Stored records
——
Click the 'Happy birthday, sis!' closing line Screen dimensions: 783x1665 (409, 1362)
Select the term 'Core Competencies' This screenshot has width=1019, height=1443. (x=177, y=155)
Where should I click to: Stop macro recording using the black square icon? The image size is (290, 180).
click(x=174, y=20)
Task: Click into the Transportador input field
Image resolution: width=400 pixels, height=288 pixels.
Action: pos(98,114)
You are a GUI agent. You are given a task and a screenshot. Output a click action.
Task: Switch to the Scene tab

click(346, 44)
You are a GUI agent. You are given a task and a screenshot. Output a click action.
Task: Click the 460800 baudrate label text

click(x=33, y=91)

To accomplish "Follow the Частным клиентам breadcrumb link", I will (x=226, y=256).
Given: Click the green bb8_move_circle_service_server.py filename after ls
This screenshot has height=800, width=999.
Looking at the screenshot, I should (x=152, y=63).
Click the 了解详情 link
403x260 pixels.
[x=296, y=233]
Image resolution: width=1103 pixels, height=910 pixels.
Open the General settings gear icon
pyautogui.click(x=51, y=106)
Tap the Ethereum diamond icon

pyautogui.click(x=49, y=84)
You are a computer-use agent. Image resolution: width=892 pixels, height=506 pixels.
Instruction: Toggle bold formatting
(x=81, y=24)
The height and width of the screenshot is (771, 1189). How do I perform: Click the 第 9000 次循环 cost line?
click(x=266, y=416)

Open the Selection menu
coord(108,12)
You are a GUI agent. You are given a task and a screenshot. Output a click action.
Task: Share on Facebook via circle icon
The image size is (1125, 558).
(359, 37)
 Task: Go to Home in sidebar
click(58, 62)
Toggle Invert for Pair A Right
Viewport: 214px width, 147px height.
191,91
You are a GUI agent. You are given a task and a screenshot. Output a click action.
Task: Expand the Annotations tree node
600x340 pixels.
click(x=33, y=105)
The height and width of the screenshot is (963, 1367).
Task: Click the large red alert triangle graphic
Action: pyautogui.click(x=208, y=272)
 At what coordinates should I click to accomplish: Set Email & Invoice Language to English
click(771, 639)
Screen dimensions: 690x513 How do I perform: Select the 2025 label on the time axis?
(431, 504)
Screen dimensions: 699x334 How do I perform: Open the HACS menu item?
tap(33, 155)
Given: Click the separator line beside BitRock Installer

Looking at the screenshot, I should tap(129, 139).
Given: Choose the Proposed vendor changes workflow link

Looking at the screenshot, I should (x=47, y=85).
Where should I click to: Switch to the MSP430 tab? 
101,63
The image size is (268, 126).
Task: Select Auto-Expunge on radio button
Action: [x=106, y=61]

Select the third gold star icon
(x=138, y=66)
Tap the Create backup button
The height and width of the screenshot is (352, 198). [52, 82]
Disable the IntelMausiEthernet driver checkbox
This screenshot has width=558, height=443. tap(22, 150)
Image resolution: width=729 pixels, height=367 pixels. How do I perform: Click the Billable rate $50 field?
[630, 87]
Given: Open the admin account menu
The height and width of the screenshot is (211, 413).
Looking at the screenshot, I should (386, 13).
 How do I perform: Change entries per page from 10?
——
Each line above is to be restated exactly as it stands.

FINAL ANSWER =>
Click the 'Happy birthday, sis!' closing line Screen dimensions: 783x1665 (409, 1362)
Select the term 'Core Competencies' This screenshot has width=1019, height=1443. (x=177, y=155)
Where should I click to: Stop macro recording using the black square icon? The image size is (290, 180).
click(x=174, y=20)
Task: Click into the Transportador input field
Image resolution: width=400 pixels, height=288 pixels.
Action: pos(98,114)
You are a GUI agent. You are given a task and a screenshot. Output a click action.
Task: Switch to the Scene tab

click(346, 44)
You are a GUI agent. You are given a task and a screenshot. Output a click action.
Task: Click the 460800 baudrate label text

click(x=33, y=91)

To accomplish "Follow the Частным клиентам breadcrumb link", I will (x=226, y=256).
Given: Click the green bb8_move_circle_service_server.py filename after ls
This screenshot has height=800, width=999.
Looking at the screenshot, I should (x=152, y=63).
Click the 了解详情 link
403x260 pixels.
[x=296, y=233]
Image resolution: width=1103 pixels, height=910 pixels.
Open the General settings gear icon
pyautogui.click(x=51, y=106)
Tap the Ethereum diamond icon

pyautogui.click(x=49, y=84)
You are a computer-use agent. Image resolution: width=892 pixels, height=506 pixels.
Instruction: Toggle bold formatting
(x=81, y=24)
The height and width of the screenshot is (771, 1189). How do I perform: Click the 第 9000 次循环 cost line?
click(x=266, y=416)

Open the Selection menu
coord(108,12)
You are a GUI agent. You are given a task and a screenshot. Output a click action.
Task: Share on Facebook via circle icon
The image size is (1125, 558).
(359, 37)
 Task: Go to Home in sidebar
click(58, 62)
Toggle Invert for Pair A Right
Viewport: 214px width, 147px height.
191,91
You are a GUI agent. You are given a task and a screenshot. Output a click action.
Task: Expand the Annotations tree node
600x340 pixels.
click(x=33, y=105)
The height and width of the screenshot is (963, 1367).
Task: Click the large red alert triangle graphic
Action: pyautogui.click(x=208, y=272)
 At what coordinates should I click to accomplish: Set Email & Invoice Language to English
click(771, 639)
Screen dimensions: 690x513 How do I perform: Select the 2025 label on the time axis?
(431, 504)
Screen dimensions: 699x334 How do I perform: Open the HACS menu item?
tap(33, 155)
Given: Click the separator line beside BitRock Installer

Looking at the screenshot, I should tap(129, 139).
Given: Choose the Proposed vendor changes workflow link

Looking at the screenshot, I should (x=47, y=85).
Where should I click to: Switch to the MSP430 tab? 
101,63
The image size is (268, 126).
Task: Select Auto-Expunge on radio button
Action: [x=106, y=61]

Select the third gold star icon
(x=138, y=66)
Tap the Create backup button
The height and width of the screenshot is (352, 198). [52, 82]
Disable the IntelMausiEthernet driver checkbox
This screenshot has width=558, height=443. tap(22, 150)
Image resolution: width=729 pixels, height=367 pixels. How do I perform: Click the Billable rate $50 field?
[630, 87]
Given: Open the admin account menu
The height and width of the screenshot is (211, 413).
Looking at the screenshot, I should (386, 13).
 How do I perform: Change entries per page from 10?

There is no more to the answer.